Obwohl Breakdance keine anerkannte Sportart in Österreich ist, schaffte es Tobias Winkler aus Adnet ins Salzburger Schulsportmodell. Die Teilnahme an den Olympischen Jugendspielen in Argentinien verpasste der 17-Jährige zuletzt zwar, dafür „bedankte“ er sich heuer mit Bronze bei der Europameisterschaft für die Hilfe in „Klub“ und Schule.

„Daheim hab ich im Wohnzimmer immer Kopf- und Handstände gemacht“, erinnert sich Tobias Winkler an seine sportlichen Anfänge. Also steckte ihn die Mama mit neun Jahren in einen Breakdance-Kurs. Es sollte aber noch drei Jahre dauern, bis sich der Blondschopf festlegen sollte. “Sonst hab ich viel ausprobiert: Fußball, Tennis, Skifahren und Judo.“ 2012 startete Tobi, Spitzname „Bboy Ibot“, durch. Und lernte im Tanzzentrum SEAD Coach Patrick Grigo kennen. Eine Partnerschaft, die bis heute hält. Vor zwei Jahren gründeten er und Kollegen in Schallmoos die Gruppe UFA (United Flavors of Austria), versuchen als Team zum Erfolg zu kommen. Was etwa heuer bei der Europameisterschaft gelang, wo man prompt Bronze holte. Dass der Wahl-Salzburger überhaupt Unterstützung erfährt, ist nicht selbstverständlich. Breakdance ist in Österreich nicht als Sport anerkannt. „Anfangs wurde ich im SSM gleich abgewiesen." Als er in der HTL feststellte, dass sich das Training nicht mehr ausgeht, fragten die Eltern erneut an, diesmal fiel die Antwort positiv aus.

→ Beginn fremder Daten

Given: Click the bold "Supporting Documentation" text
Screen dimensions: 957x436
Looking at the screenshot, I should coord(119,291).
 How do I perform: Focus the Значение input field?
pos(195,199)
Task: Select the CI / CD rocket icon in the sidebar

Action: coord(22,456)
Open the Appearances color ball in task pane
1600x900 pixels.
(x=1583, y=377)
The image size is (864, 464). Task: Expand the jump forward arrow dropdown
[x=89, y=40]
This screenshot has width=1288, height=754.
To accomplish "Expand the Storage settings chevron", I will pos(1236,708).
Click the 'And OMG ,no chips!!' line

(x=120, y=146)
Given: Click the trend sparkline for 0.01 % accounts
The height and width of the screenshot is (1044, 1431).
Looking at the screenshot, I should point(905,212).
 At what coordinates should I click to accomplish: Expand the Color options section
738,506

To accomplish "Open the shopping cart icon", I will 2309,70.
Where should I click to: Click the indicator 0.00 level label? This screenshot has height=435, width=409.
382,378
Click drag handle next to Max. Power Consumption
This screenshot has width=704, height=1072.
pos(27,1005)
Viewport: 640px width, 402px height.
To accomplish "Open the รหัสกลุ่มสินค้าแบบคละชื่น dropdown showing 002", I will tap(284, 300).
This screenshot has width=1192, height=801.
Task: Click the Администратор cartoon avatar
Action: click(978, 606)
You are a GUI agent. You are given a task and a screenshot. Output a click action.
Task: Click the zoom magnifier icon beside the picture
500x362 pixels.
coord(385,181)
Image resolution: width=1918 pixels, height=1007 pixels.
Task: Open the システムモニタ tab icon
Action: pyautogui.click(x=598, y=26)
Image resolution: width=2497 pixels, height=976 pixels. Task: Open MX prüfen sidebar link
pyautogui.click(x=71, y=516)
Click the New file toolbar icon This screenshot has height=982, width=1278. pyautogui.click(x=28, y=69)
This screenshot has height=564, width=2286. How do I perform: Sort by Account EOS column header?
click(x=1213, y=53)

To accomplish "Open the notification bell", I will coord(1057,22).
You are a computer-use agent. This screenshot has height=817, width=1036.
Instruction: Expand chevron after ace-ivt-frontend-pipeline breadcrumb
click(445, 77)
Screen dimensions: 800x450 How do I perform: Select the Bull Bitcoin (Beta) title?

Heuer wurde Breakdance ins Programm der Olympischen Jugendspiele aufgenommen, Tobias hat die Quali 2017 in Essen nur hauchdünn verpasst. „Vielleicht war ich damals noch nicht so weit.“ Internationale Einsätze bleiben aber im Fokus. „Man kann sogar leben von Breaken und das ist mein großes Ziel!“ Dafür trainiert Tobias auch sechsmal pro Woche - insgesamt bis zu 25 Stunden.